DAMPs and NETs in Sepsis

Abstract

Sepsis is a deadly inflammatory syndrome caused by an exaggerated immune response to infection. Much has been focused on host response to pathogens mediated through the interaction of pathogen-associated molecular patterns (PAMPs) and pattern recognition receptors (PRRs). PRRs are also activated by host nuclear, mitochondrial, and cytosolic proteins, known as damage-associated molecular patterns (DAMPs) that are released from cells during sepsis. Some well described members of the DAMP family are extracellular cold-inducible RNA-binding protein (eCIRP), high mobility group box 1 (HMGB1), histones, and adenosine triphosphate (ATP). DAMPs are released from the cell through inflammasome activation or passively following cell death. Similarly, neutrophil extracellular traps (NETs) are released from neutrophils during inflammation. NETs are webs of extracellular DNA decorated with histones, myeloperoxidase, and elastase. Although NETs contribute to pathogen clearance, excessive NET formation promotes inflammation and tissue damage in sepsis. Here, we review DAMPs and NETs and their crosstalk in sepsis with respect to their sources, activation, release, and function. A clear grasp of DAMPs, NETs and their interaction is crucial for the understanding of the pathophysiology of sepsis and for the development of novel sepsis therapeutics.
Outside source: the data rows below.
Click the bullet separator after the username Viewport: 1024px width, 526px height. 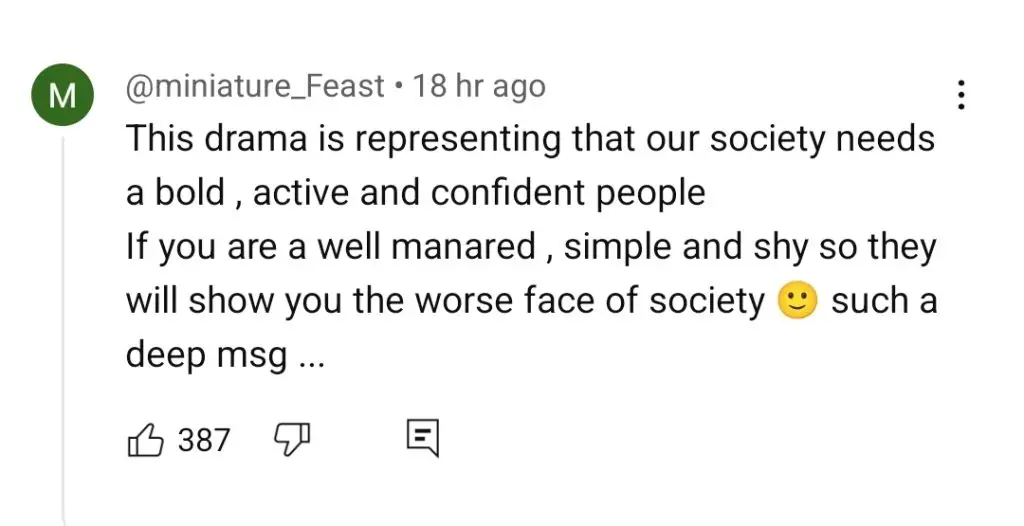[x=398, y=88]
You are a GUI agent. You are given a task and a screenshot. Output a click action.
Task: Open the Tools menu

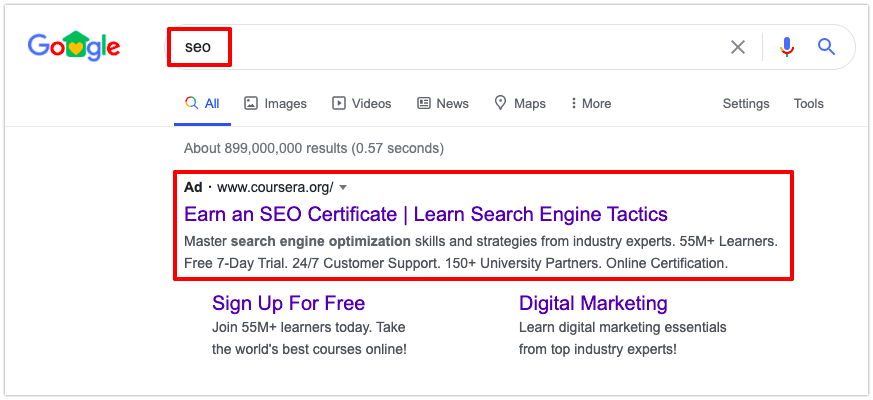coord(808,104)
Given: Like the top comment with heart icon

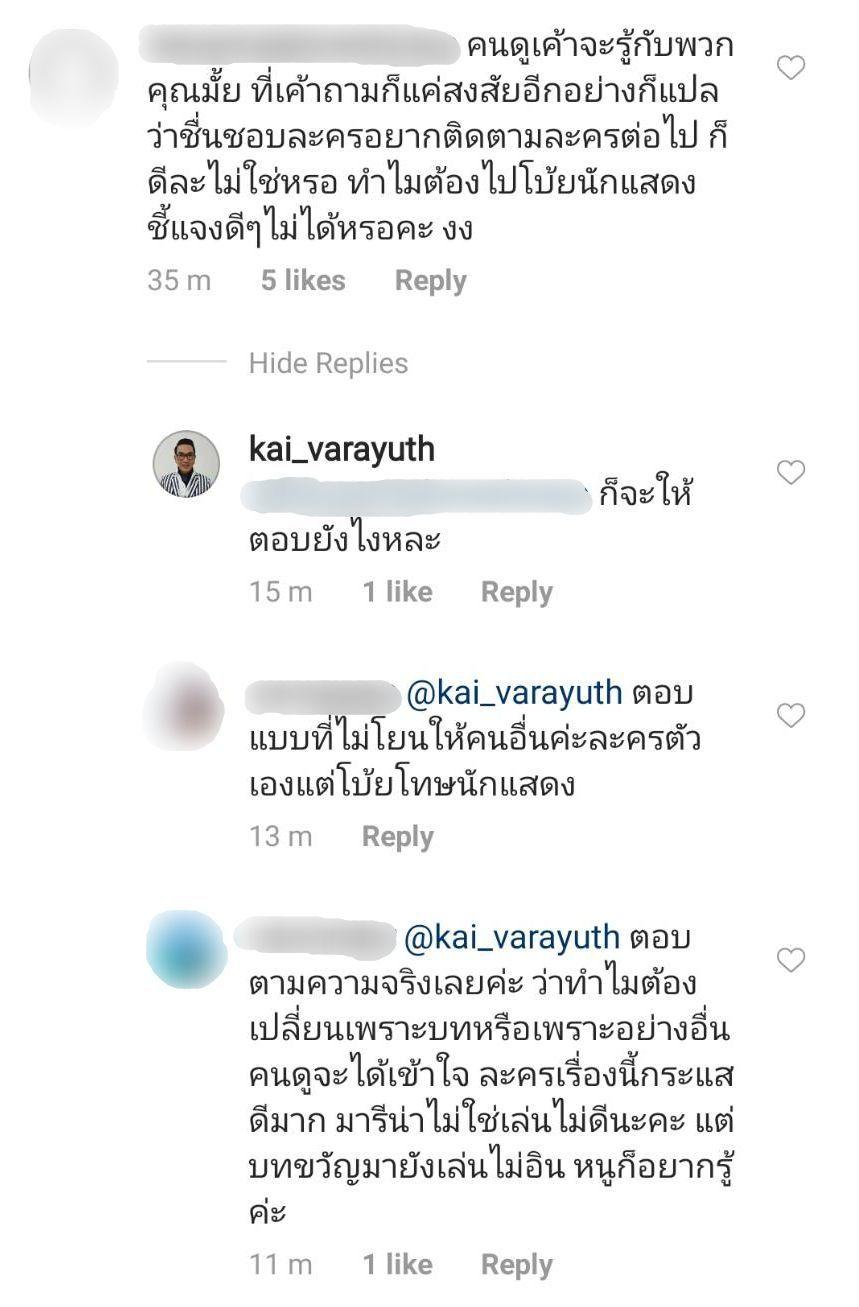Looking at the screenshot, I should tap(791, 68).
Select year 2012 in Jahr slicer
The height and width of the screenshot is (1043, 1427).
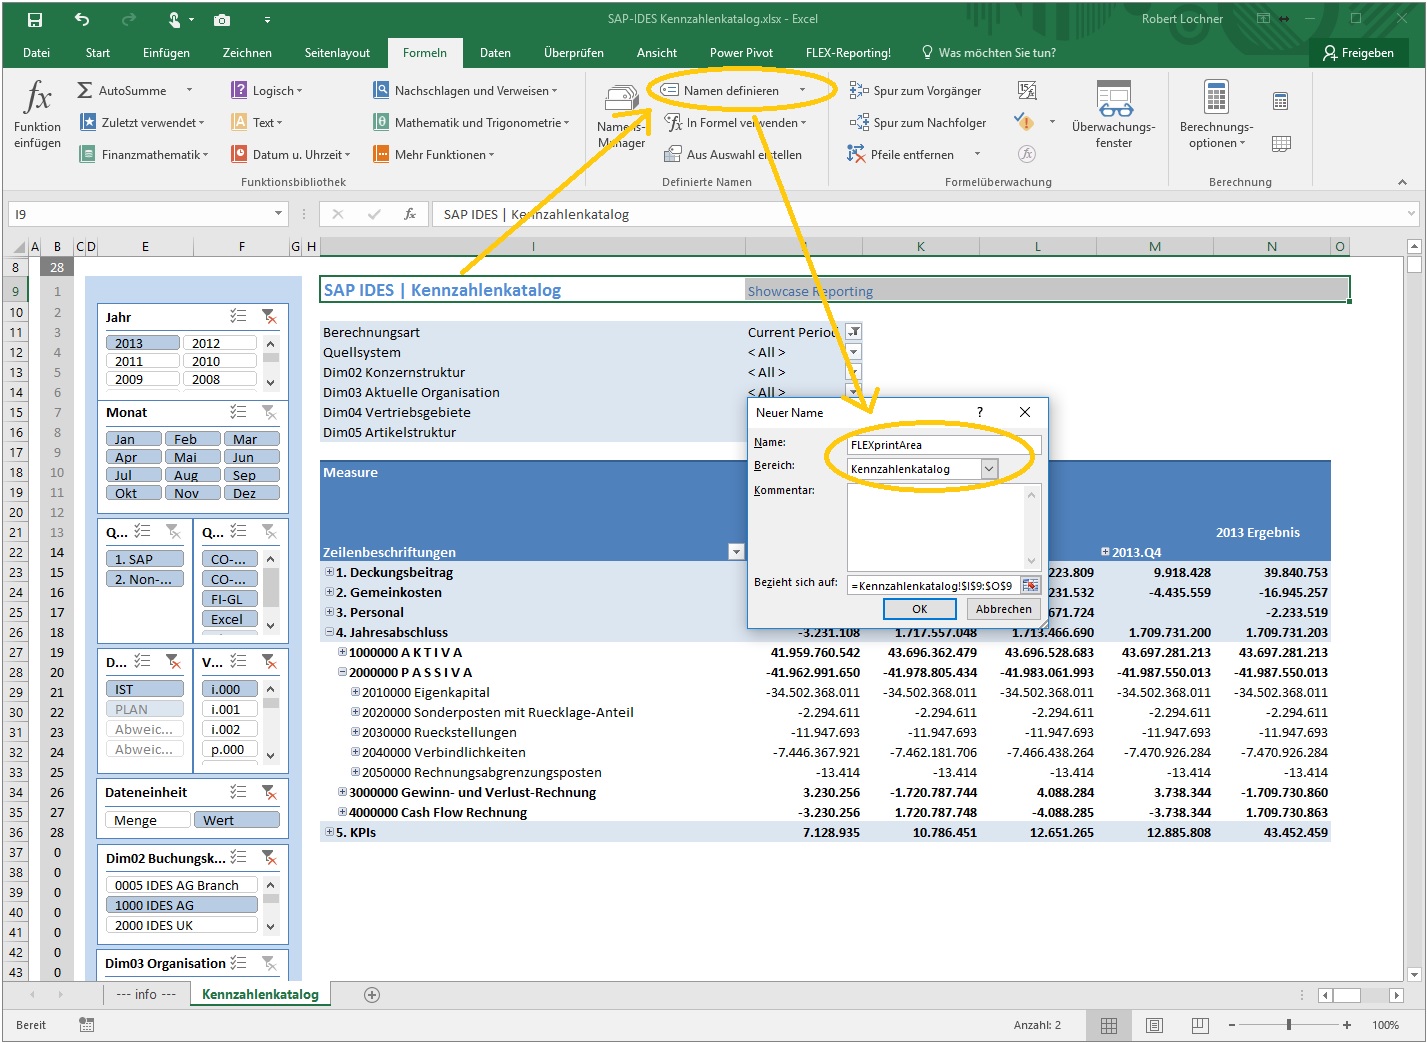coord(219,343)
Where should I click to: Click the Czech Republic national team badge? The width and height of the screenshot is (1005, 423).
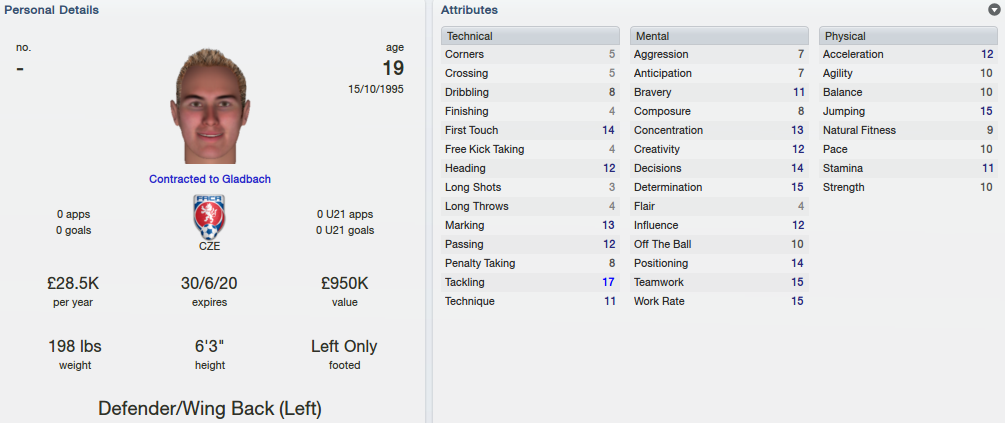coord(210,217)
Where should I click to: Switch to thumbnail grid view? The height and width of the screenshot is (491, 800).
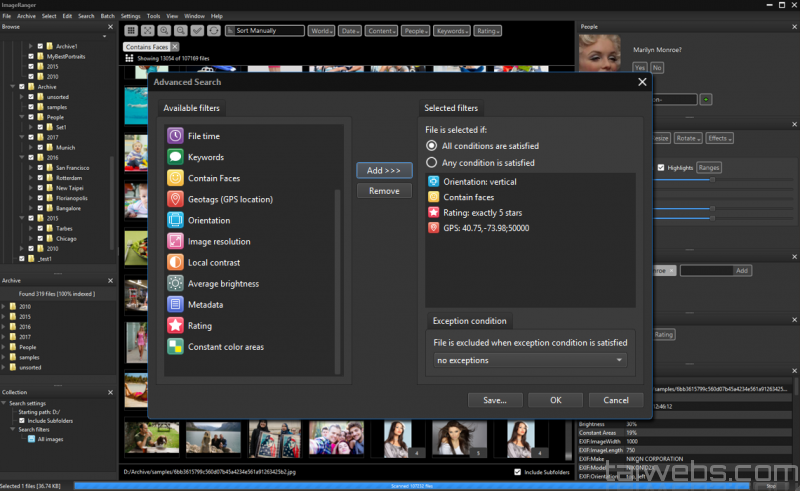pyautogui.click(x=132, y=31)
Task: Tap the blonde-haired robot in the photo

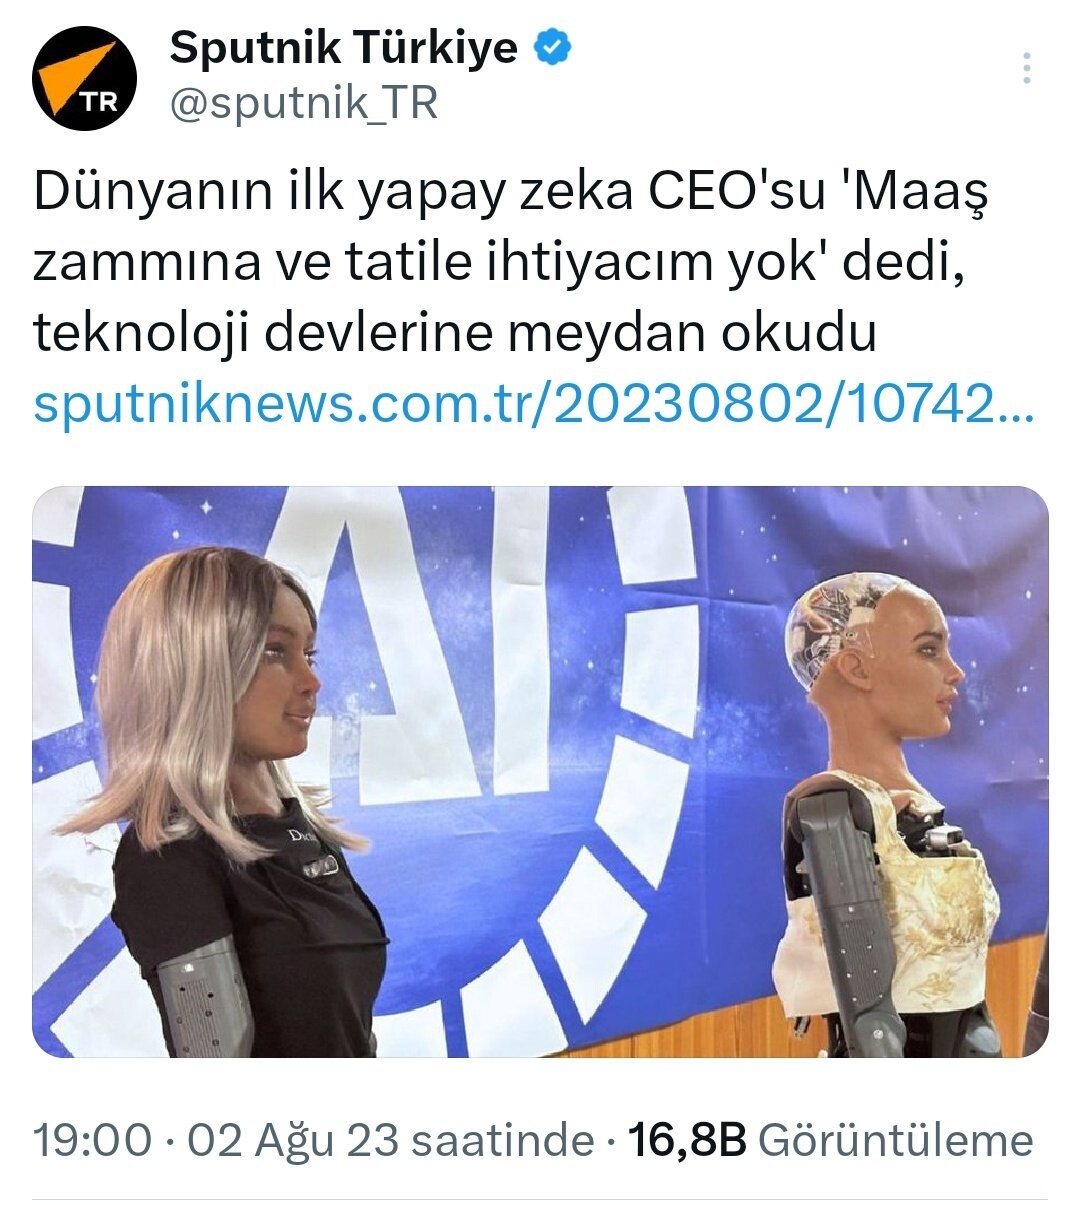Action: point(235,800)
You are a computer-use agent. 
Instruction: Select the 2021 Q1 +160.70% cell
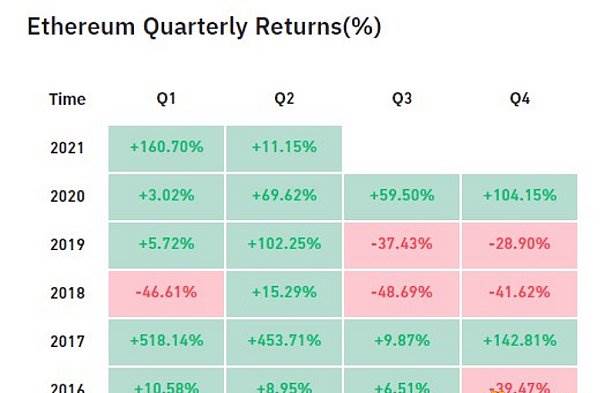[x=166, y=148]
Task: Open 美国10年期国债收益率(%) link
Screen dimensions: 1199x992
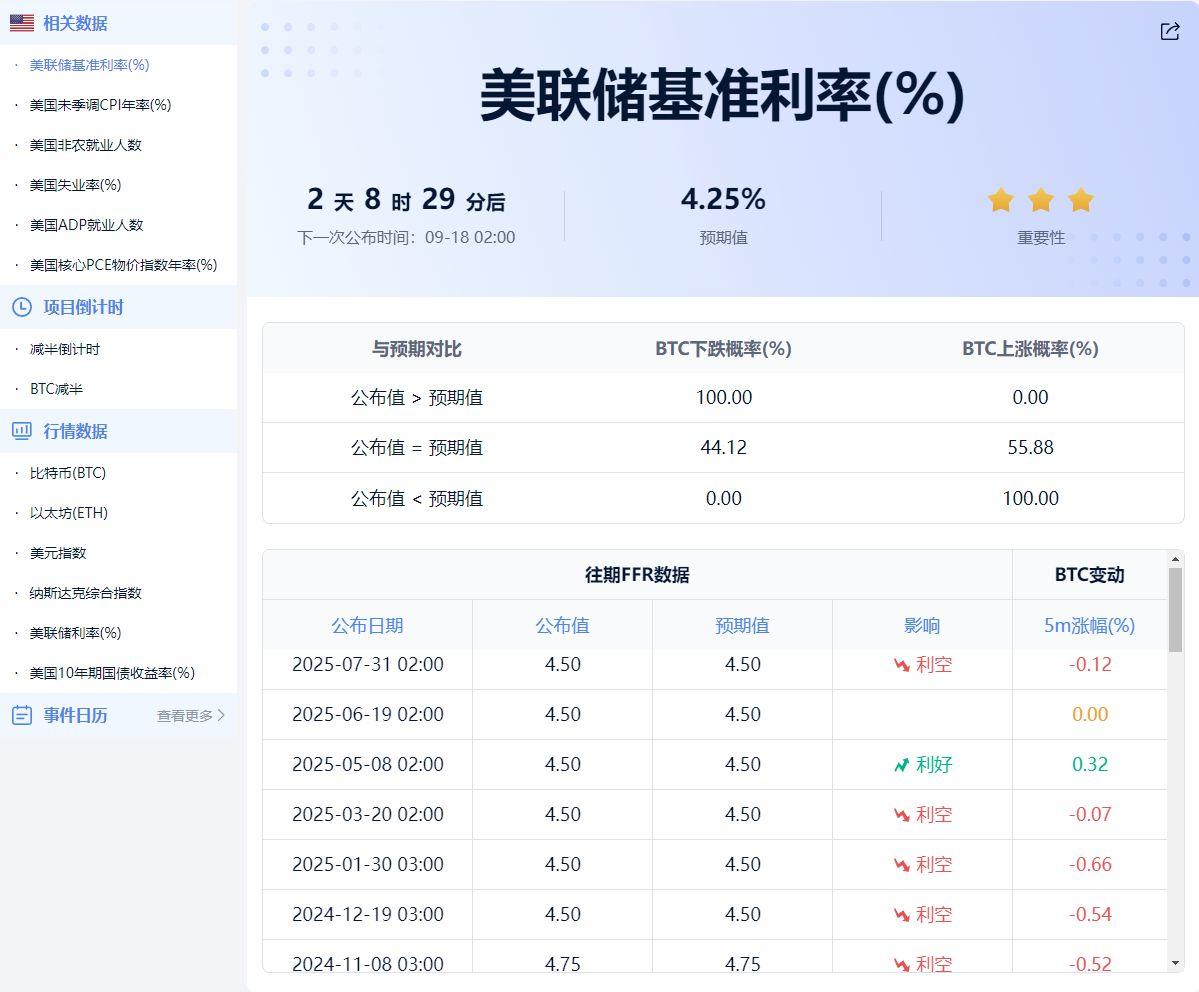Action: point(112,673)
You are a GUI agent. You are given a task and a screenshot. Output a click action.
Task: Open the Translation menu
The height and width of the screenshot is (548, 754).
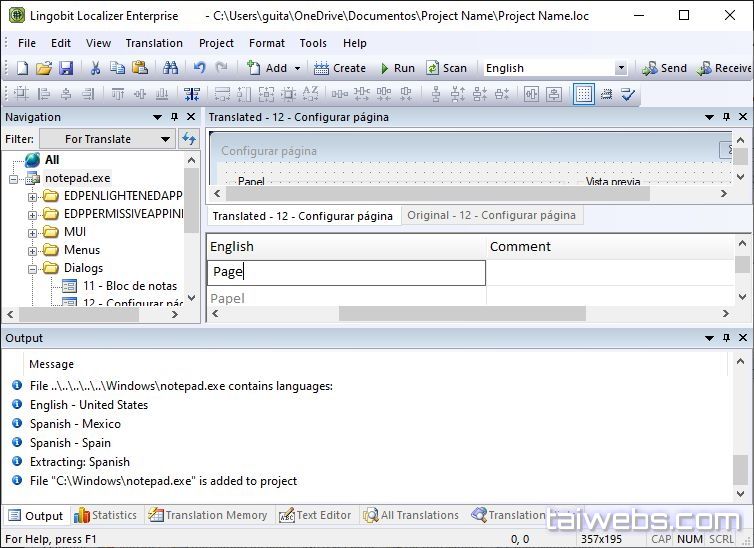pos(154,43)
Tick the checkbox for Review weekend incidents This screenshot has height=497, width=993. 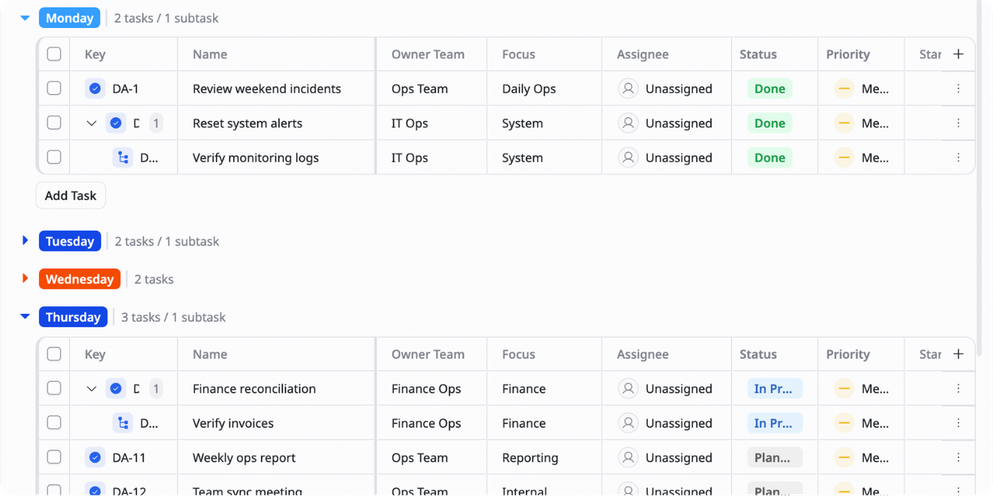pyautogui.click(x=54, y=89)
Keywords: CIRP; DAMPs (damage-associated molecular patterns); HMGB1 (high-mobility group box 1); NETs (neutrophil extracellular traps); cold-inducible RNA-binding protein; histone; neutrophils; sepsis.

Figure 1

Cross talks between DAMPs and NETs in sepsis. Sepsis or hypoxia activates immune reactive cells, including macrophages, and neutrophils. In bacterial sepsis, PAMPs interact with PRR on macrophages to activate NF-κB, leading to increased expression of DAMPs (HMGB1, CIRP, H3) at transcriptional and translational levels. These intracellular DAMPs are then released extracellularly through different mechanisms, such as inflammasome-mediated GSDMD activation, which causes increased membrane pore formation to release intracellular DAMPs, or pyroptosis-, necroptosis-, or exosome-mediated pathways. These DAMPs can in turn recognize PRR on surrounding neutrophils and activate PAD4, GSDMD to promote NET formation. NETs components such as H3, MPO, or DNA can further activate immune cells and endothelial cells to release increased levels of DAMPs to augment the inflammatory cascade. In epithelial cells, extracellular histones derived from NETs promote cell/tissue injury, resulting in increased severity of ALI. DAMPs, damage-associated molecular patterns (DAMPs); NETs, neutrophil extracellular traps; PAMPs, pathogen-associated molecular patterns; PRR, pattern recognizing receptors; GSDMD, gasdermin D; HMGB1, high mobility group box 1; CIRP, cold-inducible RNA-binding protein; PAD4, peptidoglycan arginine deiminase 4; ALI, acute lung injury.

Figure 2

DAMPs or not DAMPs? In sepsis, extracellular motifs of several receptors like TREM-1, ST2 are cleaved by matrix metalloproteinases, leading to increased accumulation of truncated receptors in the blood. These soluble receptors serve as decoy molecules to recognize their ligands, thereby modulating respective intracellular signal transduction. During sepsis, cells release miRNA or cfDNA through exosomes or passively. Extracellular miRNAs can enter into adjacent cells and recognize endosomal TLR7 to induce inflammation. cfDNA can recognize HMGB1, and this protein-DNA complex is then recognized by the RAGE receptor and become internalized. Intracellular cfDNA then can activates endosomal TLR9 or STING to activate the production of pro-inflammatory mediators. DAMPs, damage-associated molecular patterns (DAMPs); TREM-1, triggering receptor expressed on myeloid cells-1; HMGB1, high mobility group box 1; cfDNA, cell-free DNA; STING, stimulator of interferon genes.